[Stored items]
══════════

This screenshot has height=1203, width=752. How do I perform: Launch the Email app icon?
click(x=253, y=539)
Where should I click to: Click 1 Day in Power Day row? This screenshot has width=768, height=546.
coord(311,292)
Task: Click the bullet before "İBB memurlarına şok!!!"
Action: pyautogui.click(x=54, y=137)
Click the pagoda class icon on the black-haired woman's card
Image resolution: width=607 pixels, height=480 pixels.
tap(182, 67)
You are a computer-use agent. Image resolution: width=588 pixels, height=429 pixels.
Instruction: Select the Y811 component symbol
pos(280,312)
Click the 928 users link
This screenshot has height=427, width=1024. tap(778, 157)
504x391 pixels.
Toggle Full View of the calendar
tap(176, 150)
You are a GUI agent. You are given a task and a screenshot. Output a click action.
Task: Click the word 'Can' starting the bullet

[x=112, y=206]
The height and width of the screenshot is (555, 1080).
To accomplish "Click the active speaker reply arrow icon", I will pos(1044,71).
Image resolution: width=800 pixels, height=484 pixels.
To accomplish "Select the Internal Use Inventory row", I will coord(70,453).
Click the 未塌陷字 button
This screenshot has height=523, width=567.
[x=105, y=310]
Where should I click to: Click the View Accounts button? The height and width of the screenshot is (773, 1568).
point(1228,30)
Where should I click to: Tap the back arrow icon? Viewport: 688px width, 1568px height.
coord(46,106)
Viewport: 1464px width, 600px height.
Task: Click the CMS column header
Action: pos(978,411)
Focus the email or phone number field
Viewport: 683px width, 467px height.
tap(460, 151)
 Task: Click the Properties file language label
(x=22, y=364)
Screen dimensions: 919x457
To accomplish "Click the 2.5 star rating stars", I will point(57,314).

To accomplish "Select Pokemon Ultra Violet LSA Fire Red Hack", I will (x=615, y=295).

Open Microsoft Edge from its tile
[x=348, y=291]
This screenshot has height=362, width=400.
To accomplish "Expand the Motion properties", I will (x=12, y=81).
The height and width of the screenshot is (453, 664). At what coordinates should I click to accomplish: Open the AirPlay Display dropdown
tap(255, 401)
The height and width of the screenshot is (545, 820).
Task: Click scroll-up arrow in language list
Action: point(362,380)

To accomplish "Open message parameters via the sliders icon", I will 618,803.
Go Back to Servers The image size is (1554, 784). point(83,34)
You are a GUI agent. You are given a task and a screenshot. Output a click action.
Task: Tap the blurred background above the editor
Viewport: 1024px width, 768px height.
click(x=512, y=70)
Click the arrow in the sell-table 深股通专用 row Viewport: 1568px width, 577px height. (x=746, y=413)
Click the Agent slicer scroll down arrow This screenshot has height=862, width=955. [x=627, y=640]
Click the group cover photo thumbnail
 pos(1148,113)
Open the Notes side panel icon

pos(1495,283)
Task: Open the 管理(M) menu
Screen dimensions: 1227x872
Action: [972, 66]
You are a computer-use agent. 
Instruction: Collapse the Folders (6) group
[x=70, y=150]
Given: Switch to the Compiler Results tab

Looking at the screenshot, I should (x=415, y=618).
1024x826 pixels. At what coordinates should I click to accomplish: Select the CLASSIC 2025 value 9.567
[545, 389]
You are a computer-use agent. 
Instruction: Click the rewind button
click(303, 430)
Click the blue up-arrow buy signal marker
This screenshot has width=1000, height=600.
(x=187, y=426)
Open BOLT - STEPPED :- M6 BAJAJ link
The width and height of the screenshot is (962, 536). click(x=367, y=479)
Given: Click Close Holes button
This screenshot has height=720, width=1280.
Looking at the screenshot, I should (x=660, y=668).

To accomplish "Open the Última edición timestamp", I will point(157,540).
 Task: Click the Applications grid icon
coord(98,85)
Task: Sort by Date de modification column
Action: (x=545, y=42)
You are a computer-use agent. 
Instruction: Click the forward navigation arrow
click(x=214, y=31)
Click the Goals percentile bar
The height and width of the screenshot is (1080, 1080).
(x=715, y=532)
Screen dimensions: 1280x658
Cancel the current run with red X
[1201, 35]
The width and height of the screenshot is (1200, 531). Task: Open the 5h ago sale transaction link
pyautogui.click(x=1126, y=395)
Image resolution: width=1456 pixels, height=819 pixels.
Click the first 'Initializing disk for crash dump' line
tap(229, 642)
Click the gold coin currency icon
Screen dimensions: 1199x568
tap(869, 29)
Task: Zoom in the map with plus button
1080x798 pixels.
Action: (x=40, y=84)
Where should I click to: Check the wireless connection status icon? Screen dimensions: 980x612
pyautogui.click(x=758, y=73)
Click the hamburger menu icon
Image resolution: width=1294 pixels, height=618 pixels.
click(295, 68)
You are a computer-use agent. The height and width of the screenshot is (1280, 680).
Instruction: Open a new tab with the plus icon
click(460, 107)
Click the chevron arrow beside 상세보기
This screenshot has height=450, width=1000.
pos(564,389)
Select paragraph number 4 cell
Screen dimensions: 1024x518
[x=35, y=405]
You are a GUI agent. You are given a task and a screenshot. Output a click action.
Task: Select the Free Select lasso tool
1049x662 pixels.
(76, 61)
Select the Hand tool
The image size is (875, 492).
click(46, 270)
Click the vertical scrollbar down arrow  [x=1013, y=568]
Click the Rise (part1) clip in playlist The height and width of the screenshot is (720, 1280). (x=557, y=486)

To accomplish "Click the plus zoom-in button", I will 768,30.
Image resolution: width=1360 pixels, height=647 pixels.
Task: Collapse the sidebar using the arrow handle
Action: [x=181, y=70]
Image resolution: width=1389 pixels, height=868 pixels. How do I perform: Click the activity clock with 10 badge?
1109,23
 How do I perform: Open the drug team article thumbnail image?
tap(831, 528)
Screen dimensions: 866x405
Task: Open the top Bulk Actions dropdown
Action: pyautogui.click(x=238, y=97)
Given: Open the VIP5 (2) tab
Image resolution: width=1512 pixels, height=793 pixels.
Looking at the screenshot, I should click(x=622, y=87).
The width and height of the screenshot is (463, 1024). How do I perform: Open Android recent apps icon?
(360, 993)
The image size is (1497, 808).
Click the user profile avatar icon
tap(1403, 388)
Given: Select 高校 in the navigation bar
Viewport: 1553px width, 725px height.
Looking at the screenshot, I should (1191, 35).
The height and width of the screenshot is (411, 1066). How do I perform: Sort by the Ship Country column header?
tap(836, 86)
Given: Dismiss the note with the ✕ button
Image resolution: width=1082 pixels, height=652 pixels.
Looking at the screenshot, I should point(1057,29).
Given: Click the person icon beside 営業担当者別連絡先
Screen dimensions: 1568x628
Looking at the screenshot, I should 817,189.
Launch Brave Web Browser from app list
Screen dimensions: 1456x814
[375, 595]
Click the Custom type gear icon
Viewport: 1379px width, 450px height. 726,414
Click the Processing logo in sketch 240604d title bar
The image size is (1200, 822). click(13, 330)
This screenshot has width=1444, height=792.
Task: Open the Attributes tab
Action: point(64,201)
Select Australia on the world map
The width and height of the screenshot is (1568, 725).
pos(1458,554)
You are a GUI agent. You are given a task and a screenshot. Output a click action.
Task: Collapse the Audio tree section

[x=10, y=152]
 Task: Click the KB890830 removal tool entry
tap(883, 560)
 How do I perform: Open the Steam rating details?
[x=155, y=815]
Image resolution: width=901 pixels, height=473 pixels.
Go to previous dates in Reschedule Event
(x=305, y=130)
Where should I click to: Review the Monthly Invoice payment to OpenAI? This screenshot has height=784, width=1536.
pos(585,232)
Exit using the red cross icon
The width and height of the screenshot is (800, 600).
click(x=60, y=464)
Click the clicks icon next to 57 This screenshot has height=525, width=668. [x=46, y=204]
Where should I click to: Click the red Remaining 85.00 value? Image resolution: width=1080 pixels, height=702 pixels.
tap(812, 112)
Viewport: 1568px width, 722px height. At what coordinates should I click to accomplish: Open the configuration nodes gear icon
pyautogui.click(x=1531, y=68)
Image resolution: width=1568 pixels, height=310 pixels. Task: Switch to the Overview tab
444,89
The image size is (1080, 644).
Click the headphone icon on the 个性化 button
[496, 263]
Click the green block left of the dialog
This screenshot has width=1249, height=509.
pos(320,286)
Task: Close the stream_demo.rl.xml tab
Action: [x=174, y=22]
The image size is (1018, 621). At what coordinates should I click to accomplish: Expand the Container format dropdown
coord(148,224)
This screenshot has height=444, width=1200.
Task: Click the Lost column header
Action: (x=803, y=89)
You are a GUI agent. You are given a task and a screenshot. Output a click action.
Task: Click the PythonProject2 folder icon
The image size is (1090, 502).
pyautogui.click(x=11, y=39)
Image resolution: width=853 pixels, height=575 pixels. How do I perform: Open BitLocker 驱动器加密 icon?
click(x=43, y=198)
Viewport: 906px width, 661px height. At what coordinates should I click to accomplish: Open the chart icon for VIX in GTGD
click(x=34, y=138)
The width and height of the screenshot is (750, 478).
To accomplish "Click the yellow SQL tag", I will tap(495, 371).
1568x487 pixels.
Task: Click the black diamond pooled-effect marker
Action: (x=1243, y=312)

══════════

Problem requirements
Which of the lines in the data contain the string "menu"? Return each one.

Finished task
Task: Open the 管理(M) menu
Click the hamburger menu icon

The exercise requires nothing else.